Try to imagine the anxiety if this key does not work because I am out of options. Well, the key worked and we were able to unlock the door and get our belongings. OK now for the important part of the story. The young man who helped me find the keys was not only a fireman but also an EMT at the station. As I looked at him he had a worried look on his face. I ask him if he was OK and the question opened a floodgate.

He told me that he had experienced one spinal surgery and in a few weeks he had to make a decision on whether or not to have another. He knew that to continue his work he needed to have the surgery but he was scared to death. So we begin to talk and as we talked I could see him becoming calmer. To make a long story short I told him that we would pray for him and ask God to be a part of any decision he would make.
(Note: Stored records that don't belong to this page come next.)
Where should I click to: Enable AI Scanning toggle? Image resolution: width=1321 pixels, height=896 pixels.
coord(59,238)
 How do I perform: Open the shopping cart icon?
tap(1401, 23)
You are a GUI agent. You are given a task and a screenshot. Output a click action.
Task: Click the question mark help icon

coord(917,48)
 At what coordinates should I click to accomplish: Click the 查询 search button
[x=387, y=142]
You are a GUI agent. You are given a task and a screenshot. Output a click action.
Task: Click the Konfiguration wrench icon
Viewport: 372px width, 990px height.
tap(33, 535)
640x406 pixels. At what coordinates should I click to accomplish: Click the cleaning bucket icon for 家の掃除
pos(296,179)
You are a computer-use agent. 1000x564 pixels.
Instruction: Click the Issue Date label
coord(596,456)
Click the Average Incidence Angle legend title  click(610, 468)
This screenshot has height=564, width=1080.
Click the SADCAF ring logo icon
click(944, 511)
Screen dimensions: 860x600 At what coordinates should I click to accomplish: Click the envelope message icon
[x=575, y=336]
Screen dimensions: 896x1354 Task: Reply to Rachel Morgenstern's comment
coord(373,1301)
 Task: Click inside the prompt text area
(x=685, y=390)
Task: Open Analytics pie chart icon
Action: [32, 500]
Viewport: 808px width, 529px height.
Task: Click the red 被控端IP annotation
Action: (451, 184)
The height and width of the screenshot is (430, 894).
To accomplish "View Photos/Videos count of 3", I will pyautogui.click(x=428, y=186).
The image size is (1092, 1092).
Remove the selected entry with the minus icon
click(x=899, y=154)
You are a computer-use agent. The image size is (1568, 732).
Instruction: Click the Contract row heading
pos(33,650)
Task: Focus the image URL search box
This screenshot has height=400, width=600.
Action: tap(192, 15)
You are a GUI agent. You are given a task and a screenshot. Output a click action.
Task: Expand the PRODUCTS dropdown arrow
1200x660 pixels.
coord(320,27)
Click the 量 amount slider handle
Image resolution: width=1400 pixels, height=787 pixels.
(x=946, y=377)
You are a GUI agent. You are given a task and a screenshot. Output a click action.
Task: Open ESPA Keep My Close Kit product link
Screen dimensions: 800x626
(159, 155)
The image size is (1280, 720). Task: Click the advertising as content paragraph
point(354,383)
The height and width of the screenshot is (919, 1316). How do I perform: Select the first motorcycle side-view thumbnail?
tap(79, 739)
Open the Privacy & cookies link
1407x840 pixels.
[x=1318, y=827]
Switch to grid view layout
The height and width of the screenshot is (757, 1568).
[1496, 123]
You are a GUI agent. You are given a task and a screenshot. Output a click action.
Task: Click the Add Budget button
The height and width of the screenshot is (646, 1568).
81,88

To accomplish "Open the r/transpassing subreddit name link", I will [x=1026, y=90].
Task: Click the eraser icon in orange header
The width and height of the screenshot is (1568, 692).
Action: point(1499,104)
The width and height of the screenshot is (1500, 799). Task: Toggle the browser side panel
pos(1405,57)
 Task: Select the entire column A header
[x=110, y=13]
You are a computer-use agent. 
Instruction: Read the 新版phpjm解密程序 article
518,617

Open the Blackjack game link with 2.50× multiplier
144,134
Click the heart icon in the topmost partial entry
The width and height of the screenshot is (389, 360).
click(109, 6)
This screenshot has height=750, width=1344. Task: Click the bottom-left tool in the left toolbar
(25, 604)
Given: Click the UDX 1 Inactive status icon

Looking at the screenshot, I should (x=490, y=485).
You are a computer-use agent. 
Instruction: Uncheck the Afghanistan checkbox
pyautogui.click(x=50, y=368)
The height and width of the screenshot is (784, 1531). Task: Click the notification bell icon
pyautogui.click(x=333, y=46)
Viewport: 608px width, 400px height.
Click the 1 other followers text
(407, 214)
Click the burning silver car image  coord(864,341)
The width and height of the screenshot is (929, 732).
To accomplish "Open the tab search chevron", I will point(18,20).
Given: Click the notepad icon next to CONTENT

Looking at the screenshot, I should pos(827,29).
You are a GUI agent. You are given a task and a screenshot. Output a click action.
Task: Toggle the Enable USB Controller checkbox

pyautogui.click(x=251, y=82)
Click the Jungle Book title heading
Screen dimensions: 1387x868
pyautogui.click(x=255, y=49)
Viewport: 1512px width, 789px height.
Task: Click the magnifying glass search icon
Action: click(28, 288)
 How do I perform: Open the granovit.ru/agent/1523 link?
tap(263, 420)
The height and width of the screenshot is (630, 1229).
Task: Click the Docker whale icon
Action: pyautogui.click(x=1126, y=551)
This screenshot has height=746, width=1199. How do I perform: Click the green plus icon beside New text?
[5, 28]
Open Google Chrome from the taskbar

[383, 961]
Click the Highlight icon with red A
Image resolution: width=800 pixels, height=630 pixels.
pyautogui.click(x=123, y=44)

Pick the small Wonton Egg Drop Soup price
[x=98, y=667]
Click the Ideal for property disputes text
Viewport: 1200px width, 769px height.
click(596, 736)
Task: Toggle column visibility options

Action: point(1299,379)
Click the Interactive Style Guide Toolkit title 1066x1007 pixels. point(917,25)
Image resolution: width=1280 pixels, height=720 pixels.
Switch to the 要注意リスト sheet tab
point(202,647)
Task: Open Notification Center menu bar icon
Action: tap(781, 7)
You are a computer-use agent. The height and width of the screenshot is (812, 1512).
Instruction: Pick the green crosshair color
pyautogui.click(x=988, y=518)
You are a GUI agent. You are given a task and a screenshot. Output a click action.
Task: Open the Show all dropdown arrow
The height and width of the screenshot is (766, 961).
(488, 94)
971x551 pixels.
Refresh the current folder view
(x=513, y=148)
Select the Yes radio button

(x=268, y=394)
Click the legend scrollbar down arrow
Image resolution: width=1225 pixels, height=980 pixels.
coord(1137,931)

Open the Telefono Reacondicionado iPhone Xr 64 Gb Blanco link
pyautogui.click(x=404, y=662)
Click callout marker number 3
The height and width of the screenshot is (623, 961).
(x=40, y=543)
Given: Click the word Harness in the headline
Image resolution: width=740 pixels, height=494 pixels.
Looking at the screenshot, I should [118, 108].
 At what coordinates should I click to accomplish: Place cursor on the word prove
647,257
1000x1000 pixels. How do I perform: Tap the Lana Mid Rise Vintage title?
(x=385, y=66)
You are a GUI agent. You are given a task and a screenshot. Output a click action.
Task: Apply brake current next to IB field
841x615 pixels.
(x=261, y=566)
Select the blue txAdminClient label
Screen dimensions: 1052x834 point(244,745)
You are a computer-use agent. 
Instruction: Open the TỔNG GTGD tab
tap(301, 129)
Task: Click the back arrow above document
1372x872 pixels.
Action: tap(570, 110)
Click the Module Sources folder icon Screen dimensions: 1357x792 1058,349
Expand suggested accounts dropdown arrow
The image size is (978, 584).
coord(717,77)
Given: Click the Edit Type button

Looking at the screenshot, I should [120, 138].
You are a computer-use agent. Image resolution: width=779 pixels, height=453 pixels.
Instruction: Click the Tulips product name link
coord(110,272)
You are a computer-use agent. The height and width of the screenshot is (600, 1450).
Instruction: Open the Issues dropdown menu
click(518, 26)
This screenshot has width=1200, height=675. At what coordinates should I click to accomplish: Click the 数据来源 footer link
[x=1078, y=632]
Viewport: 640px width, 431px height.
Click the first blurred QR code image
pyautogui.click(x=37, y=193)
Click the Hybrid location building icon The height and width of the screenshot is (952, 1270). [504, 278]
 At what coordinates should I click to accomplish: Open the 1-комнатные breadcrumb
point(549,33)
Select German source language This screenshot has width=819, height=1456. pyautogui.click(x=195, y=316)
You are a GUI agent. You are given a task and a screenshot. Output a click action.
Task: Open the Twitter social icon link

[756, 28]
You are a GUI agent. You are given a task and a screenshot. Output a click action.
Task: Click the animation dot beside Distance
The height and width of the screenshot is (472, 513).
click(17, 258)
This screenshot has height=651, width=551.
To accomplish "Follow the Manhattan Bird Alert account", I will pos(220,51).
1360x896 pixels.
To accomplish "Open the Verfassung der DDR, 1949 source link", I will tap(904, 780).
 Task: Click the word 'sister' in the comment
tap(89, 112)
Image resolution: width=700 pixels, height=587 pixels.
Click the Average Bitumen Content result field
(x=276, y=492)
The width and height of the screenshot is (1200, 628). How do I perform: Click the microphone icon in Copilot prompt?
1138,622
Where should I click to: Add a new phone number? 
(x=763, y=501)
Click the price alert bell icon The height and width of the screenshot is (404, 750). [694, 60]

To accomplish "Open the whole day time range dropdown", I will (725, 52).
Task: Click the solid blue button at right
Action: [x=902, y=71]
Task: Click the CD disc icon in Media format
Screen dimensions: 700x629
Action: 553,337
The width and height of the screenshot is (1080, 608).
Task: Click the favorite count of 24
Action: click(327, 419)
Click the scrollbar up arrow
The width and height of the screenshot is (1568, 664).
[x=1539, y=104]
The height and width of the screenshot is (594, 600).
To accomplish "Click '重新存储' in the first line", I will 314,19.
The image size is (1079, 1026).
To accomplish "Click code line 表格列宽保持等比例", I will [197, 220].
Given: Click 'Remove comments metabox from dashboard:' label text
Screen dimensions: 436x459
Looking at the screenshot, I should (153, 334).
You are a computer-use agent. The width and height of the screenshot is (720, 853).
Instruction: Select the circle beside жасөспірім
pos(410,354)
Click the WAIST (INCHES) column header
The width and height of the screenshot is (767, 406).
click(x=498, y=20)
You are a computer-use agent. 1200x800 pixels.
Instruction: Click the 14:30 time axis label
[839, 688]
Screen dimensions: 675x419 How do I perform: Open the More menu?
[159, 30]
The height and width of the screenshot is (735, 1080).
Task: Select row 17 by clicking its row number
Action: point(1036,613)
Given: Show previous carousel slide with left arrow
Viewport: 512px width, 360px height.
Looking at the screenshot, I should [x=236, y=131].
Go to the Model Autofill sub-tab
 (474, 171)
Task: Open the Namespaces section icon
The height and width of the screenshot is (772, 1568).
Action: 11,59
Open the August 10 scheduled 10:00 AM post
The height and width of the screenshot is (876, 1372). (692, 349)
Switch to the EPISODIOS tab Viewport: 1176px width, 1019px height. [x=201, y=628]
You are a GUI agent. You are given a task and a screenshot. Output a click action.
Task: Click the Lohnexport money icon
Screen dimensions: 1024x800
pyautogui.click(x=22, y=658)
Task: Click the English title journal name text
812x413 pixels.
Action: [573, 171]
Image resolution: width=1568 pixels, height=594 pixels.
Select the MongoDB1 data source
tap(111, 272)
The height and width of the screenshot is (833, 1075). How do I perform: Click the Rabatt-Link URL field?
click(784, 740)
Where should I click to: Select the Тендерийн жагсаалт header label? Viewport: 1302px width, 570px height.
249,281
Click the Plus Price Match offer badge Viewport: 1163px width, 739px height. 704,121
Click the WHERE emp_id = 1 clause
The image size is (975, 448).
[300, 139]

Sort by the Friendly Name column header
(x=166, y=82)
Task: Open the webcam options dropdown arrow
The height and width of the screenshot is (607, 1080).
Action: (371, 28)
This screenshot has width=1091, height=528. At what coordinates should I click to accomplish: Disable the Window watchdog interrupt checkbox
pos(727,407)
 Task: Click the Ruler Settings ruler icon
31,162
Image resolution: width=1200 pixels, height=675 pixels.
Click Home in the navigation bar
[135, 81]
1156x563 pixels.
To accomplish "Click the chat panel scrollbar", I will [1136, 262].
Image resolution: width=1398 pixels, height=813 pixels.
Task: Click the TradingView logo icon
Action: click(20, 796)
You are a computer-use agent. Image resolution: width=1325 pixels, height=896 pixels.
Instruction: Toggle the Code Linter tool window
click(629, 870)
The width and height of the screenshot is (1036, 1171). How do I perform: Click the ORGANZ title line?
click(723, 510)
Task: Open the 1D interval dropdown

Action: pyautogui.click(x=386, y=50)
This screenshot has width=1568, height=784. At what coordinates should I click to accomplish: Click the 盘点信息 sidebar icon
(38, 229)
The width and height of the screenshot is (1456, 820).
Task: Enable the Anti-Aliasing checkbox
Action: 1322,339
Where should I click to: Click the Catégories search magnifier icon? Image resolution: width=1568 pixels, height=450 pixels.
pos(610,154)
As we continued to talk I could see his whole demeanor change. A few minutes later I asked him how he felt and he told me that our talk had helped him make a decision to have the surgery and that he was not afraid anymore. Several months later I asked a fireman from the same station how the young man was and he told me that he had gone ahead with the surgery and that his recover was on track.
My point of this story is that God can take a problem and make something good out of it. Had I not locked my keys in the room I would never have met the young man and been allowed to minister to him. God provides these opportunities for us each day and I hope and pray that we will take the time to see them and be able to help. Please look for them. I would like to close with the following prayer for children:

We pray for children who like to be tickled, sneak popsicles before supper, and can never find their shoes.

But we also pray for those children who stare at photographers from behind barbed wire, who can’t bound down the street in a new pair of sneakers, never counted potatoes, who were born in places we wouldn’t be caught dead, never go to the circus and live in an X-rated world.

We pray for children who bring us sticky kisses and fists full of dandelions, who hug us in a hurry and forget their lunch money.

But we also pray for children who never get dessert, who have no safe blanket to drag behind them, who watch their parents die, who can’t find any bread to steal, who don’t have any rooms to clean up, whose pictures aren’t on anybody’s dressers, and whose monsters are real.

Let’s pray and accept responsibility for children who spend all of their allowance before Tuesday, who throw tantrums in the grocery store and pick at their food, who like ghost stories and shove dirty clothes under the bed and never rinse out the tub. Who get visits from the tooth fairy, who don’t like to be kissed in front of the carpool and who squirm in church or at temple, who scream on the phone whose tears we sometimes laugh at and whose smiles can make us cry.

And let’s also pray and accept responsibility for children whose nightmares come in the daytime, who’d eat anything, who’ve never seen a dentist, aren’t spoiled by anybody, who go to bed hungry and cry themselves to sleep who live and move but have no being.

Let’s pray and vote and speak and lobby for children who want to be carried and for those who must be, for those we never give up on and for those who don’t get a second chance.

Let’s pray and accept responsibility for the children we smother but also for those children who will grab the hand of anybody kind enough to offer it.

Please grab the hand of a child who is being left behind.